Secondly, are we talking about the same Lady Gaga? Have you heard her music? I mean, have you actually sat down and heard it? From the evidence we have–the music itself–it is very difficult to distinguish her music from the type of crappy sports anthems that suburbanites get drunk to at tail-gait parties, and which we will never be allowed to forget because of all “Classic Collections” on CD cable ads 10 years from now. She is obviously doing a feeble attempt to be known as the type of performer that Anthony already is. (Of course, she is aiming for a middle-brow crowd.) In other words, if you don’t go to museums, and if you fall asleep at the Opera, you would think that Lady Gaga is avant-garde. If you know who Klaus Nomi is (Google it, OK?), or Laurie Anderson, then you know that Lady Gag-gag is a bit late in the game to be acting like she’s some sort of innovator. If anything, she is a Madonna remake for hipsters. Nothing wrong with that. It’s a perfectly respectable living, but please save us the crap about “high art” and how “you studied Duchamp.” Really. For the love of God! My ears bleed every time I hear that dreck.

By now you can probably tell that I don’t care for Lady ArghArgh, and that I am a tad partial towards Anthony, but I am not holding any purist, or naive conceptions either. For all I know they are the best of friends and have their tea together every afternoon. My problem is this: L Gg is clearly yet another corporate product plopped in front of us, and meant to sell us a myriad of other products. She may be outrageous to the most conservative slice of senior citizenry, but she is easily digested by high schoolers and their purchase-abled parentals. And yes, she had a show at Local Project–eyes…skull…SNORT… Oops! Sorry, I’m back.–and yes she went to Tisch, bla, bla, bla… (she didn’t even finish. I mean, c’mon Tisch! How hard could that have been??), but if she is SO educated and SOOO conscientious about art, then why is the music so f*ing mediocre? Yes the costumes look cool, and that’s all honky-dory, but if you are going to do any art claims then you have to do better than dipping yourself in glue and running through an IKEA showroom. That doesn’t make you an artist. That makes you a contestant in Work of Art. In all justice the videos aren’t half-bad once the sound is turned off.[UPDATE: I looked at a few for this post and I have food coming out of my nose that should have been deep into my digestive track by now].

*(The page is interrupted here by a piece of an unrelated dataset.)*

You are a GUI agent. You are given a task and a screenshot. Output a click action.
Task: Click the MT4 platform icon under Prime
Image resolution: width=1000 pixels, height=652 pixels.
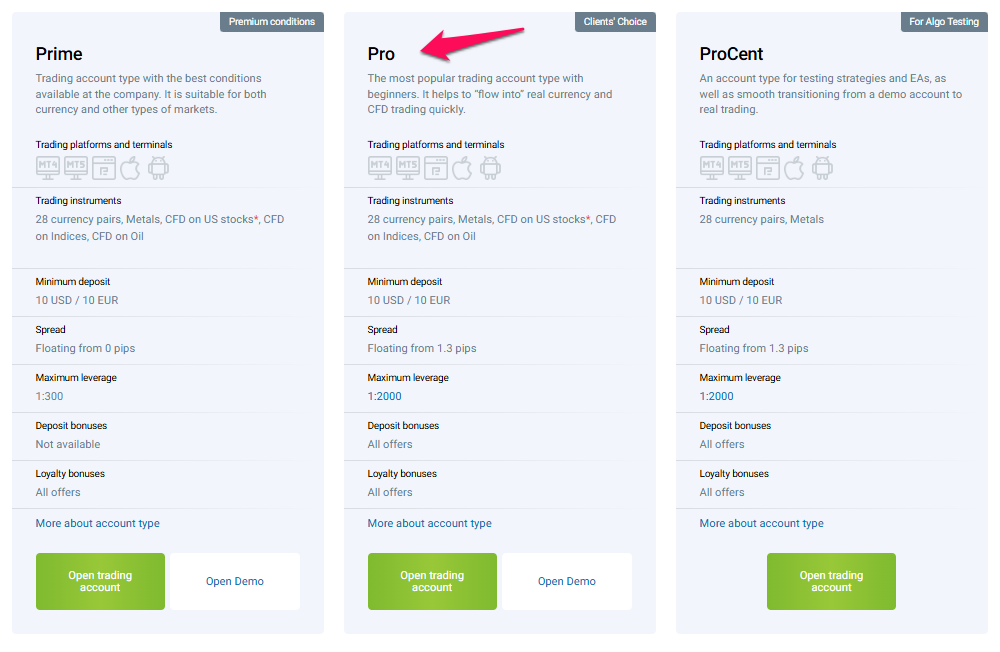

But I digress. My point in all of this is the following:

It takes a true armada of agents, artists, designers, assistants, brown-nosers, minions, peddlers, and even lowly Assistant Producers, to keep one of these attention fiends (a) in the public eye, (b) constantly, and (c) moderately composed or functional. What you see is not the person itself, but the product. The whole person is the product; a package sold to you for YOUR consumption, in its entirety. Do you really think this or that celebrity cares about children? Or is obsessed about her dog? Or whatever other meaningless tidbits they drop by the wayside for you to grovel on? Please! Even their screw-ups are planned. And when they aren’t planned, they are capitalized on. Once that stops happening they are no longer a celebrity; they are Mel Gibson.

So if you like that kind of insipid entertainment, that’s fine. I’m not going to judge you, I will even dance to it with you if absolutely necessary, but PLEASE, pretty please, with sugar on top, visit a library and get some real role models, or refine your senses a bit more. Will ya? Calling Lgggg and artist is paramount to calling Cheetos “cheese.”